Dataset:
···
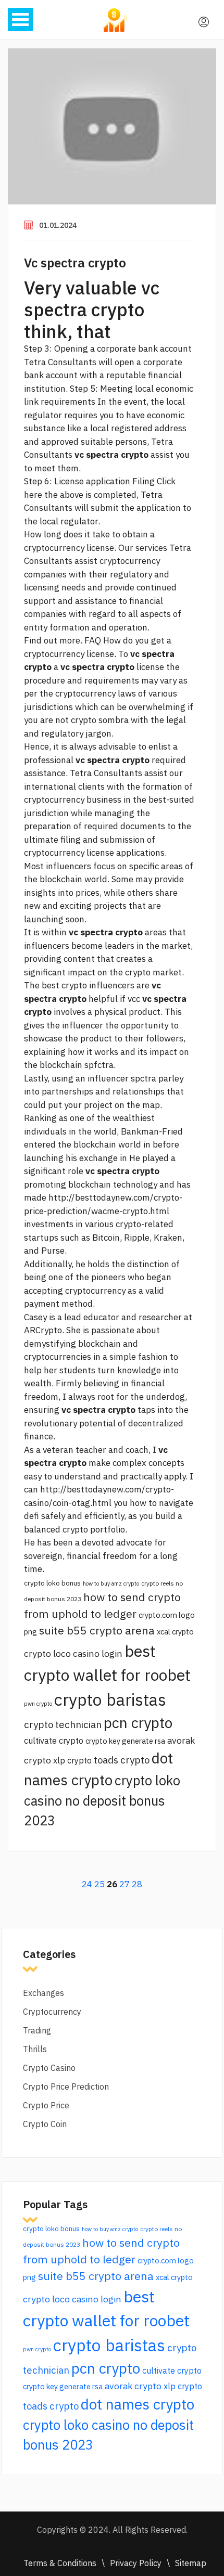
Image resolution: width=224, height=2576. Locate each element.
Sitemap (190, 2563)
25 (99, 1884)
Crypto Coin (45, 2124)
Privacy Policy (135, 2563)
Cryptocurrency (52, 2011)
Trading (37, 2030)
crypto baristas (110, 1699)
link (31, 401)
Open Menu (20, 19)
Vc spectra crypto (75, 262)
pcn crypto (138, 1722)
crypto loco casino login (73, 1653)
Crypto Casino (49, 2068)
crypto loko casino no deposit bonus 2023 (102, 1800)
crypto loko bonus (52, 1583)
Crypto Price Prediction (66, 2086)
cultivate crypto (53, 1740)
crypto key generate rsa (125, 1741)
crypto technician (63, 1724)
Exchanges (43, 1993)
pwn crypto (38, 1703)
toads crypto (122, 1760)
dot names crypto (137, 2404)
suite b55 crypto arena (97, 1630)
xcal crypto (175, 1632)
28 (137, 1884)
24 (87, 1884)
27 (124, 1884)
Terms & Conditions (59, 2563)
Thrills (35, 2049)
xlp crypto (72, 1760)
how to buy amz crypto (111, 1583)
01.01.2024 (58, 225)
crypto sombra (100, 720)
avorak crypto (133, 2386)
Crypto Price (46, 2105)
···
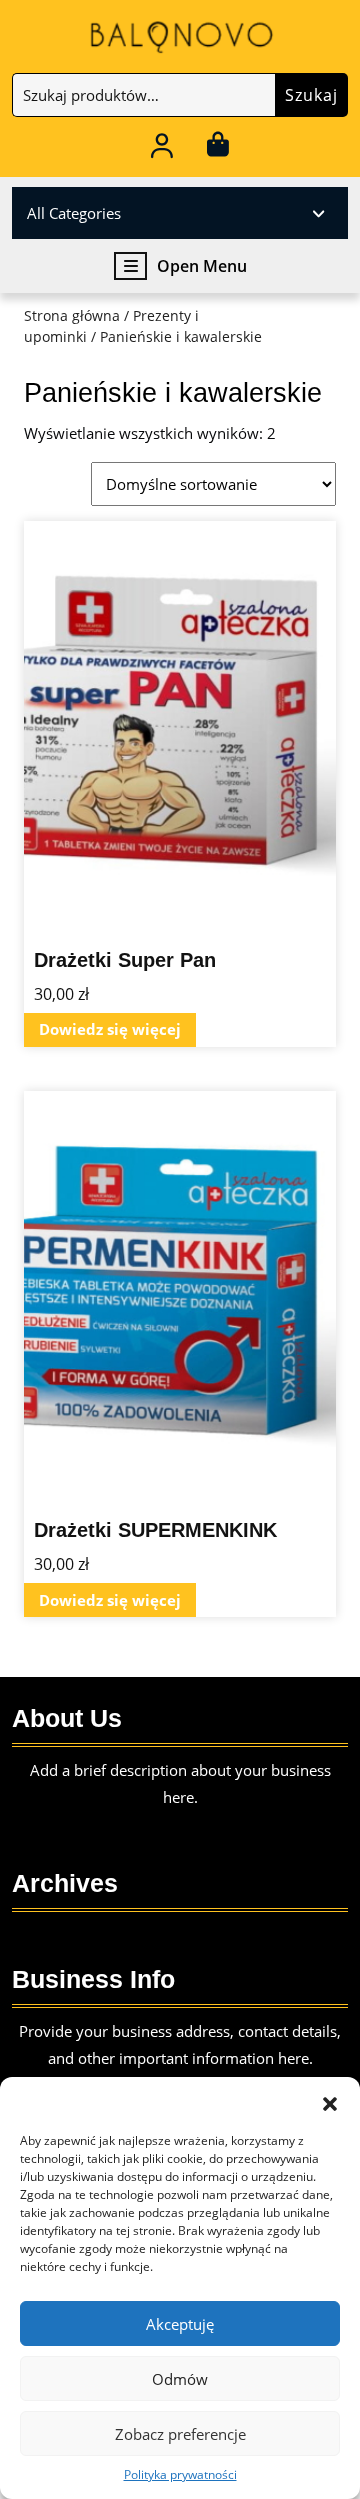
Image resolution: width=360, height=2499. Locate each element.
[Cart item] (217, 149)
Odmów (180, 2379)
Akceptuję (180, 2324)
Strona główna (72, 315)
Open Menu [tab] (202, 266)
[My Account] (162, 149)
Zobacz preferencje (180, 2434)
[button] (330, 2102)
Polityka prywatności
···
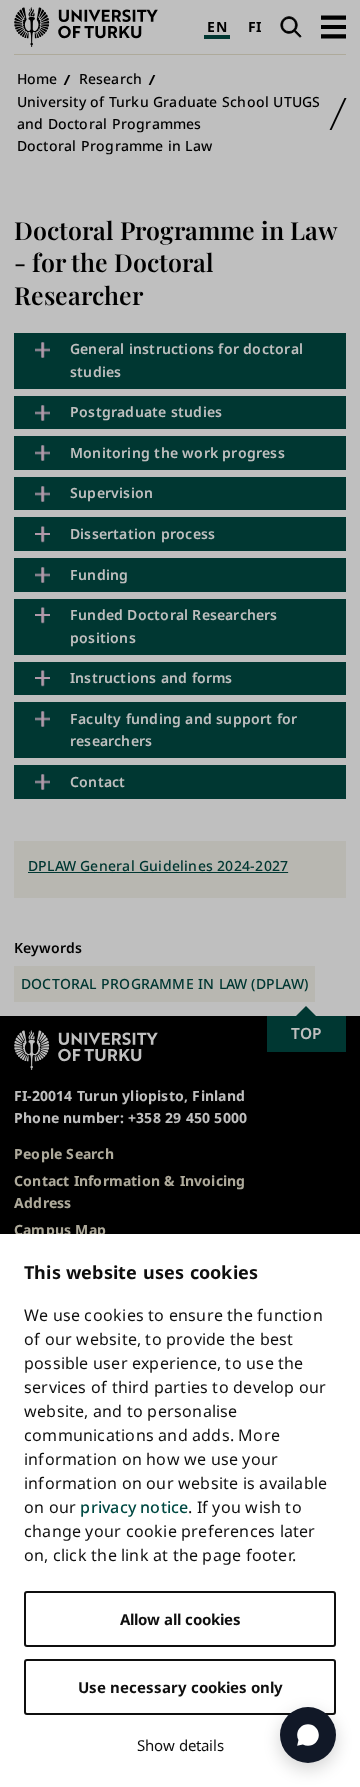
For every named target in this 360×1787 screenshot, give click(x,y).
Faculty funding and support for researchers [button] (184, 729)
···
Problem statement:
Work out how many lines of the data include the word "resolution". Then write only that number.

Output for this task:
2